Labor party contestants Amir Peretz and Ehud Barak traded jabs with each other over the two wars in Lebanon, each accusing the other of disaster.
Former IDF Chief of Staff and Prime Minister Ehud Barak gave Defense Minister Amir Peretz damning praise Thursday night for being "talented" but inexperienced. The Defense Minister shot back, stating Barak has "no shame."
"Amir Peretz is a talented person and so is [Prime Minister Ehud] Olmert," said Barak, who is trying to unseat Peretz in next month's Labor party primary ballot. "They had good intentions, and what happened to them proves that even among the highest ranks more experience is required."
Barak, who is almost tied with Ami Ayalon in pre-primary polls, kept up a polite stance by complimenting government leaders personally but using his former military background to cast a shadow on the lack of military experience of Defense Minister Peretz and Prime Minister Olmert.
"In the Middle East, the weak get no favors, and those who don't know how to defend themselves will not get a second chance," he said an annual commemoration ceremony in honor of fallen graduates of military boarding schools.
Peretz, who is a distant third in polls and who has suffered severe criticism for his part in the Second Lebanon War, quickly recalled Barak's hasty and unilateral withdrawal from Lebanon in 2000. 

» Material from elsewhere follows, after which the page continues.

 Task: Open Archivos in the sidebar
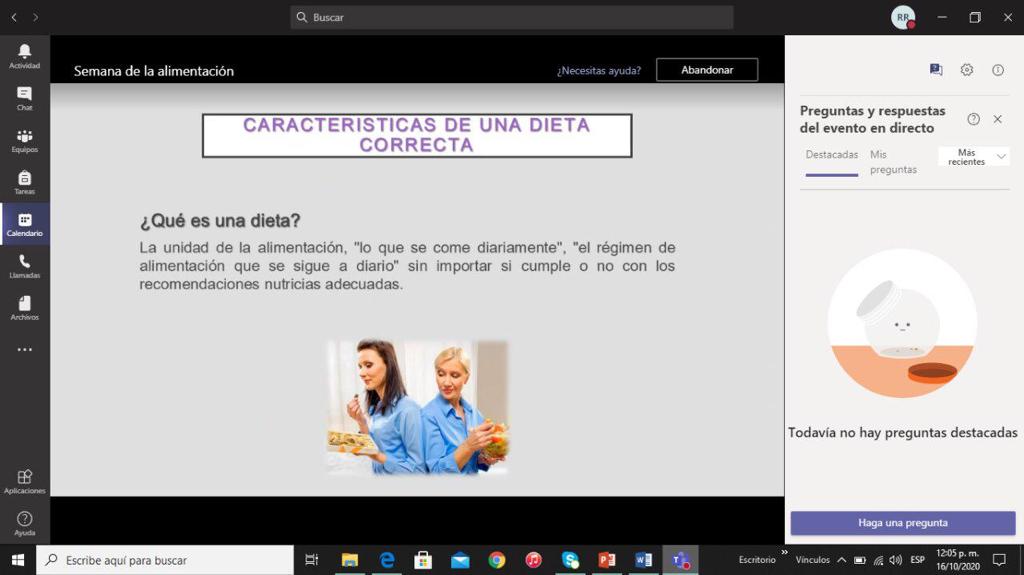24,308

Barak is the father of Hizbullah's re-arming
The Defense Minister ridiculed the former IDF Chief of Staff's own experience, blaming him for the re-arming of Hizbullah that resulted in the deaths of more than 150 soldiers and civilians in last summer's war and devastated Israel's reputation as a military power against Arab enemies.

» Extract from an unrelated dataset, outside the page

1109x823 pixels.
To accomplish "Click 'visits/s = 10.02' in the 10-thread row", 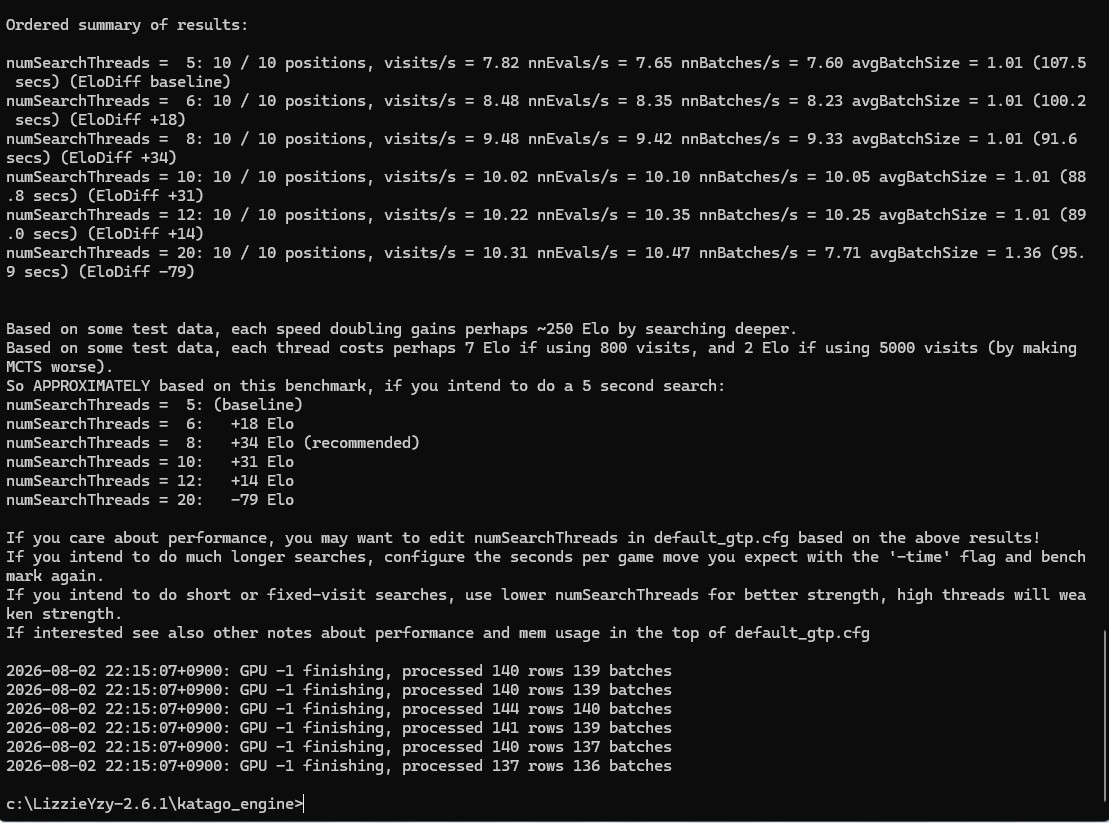I will [455, 177].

"The man [Barak] took the IDF out of Lebanon in a unilateral action and without any agreement or international force and left Hizbullah free to gain strength at the border--he is responsible for closing his eyes," Peretz charged. "Barak is the father of Hizbullah's re-arming."
"Barak, with all the experience he has, has experience in fleeing, too, like his escape from Lebanon," Peretz charged. "[This] is what led to us wake up one day to the reality of an armed Hizbullah sitting on Israel's doorstep in tunnels they had been digging for years."

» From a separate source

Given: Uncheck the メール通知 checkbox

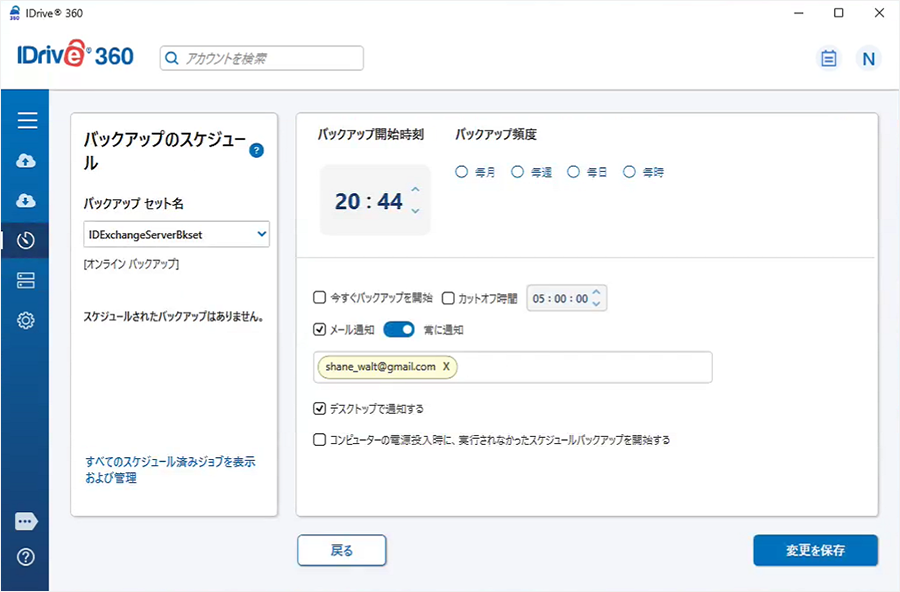Looking at the screenshot, I should coord(320,329).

While Barak and Peretz raise the volume, with the current party chairman chiding Barak for making trips abroad instead of working at home with the party, MK Ayalon took the opportunity to boast party loyalty.
Ayalon reminded supporters in Ashkelon Thursday night that his backing of Peretz after he won the party leadership vote last year showed his desire to "keep the party united."
The former head of intelligence chided the two other contenders, saying that "in the years since Barak lost to Ariel Sharon, Sharon filled the political vacuum and there is a leadership vacuum after Sharon."
The former head of intelligence also charged Barak with not presenting his policy on key matters. "Whoever remains silent endangers the security of the State of Israel because he is liable to be elected and only then he will tell us what he wants."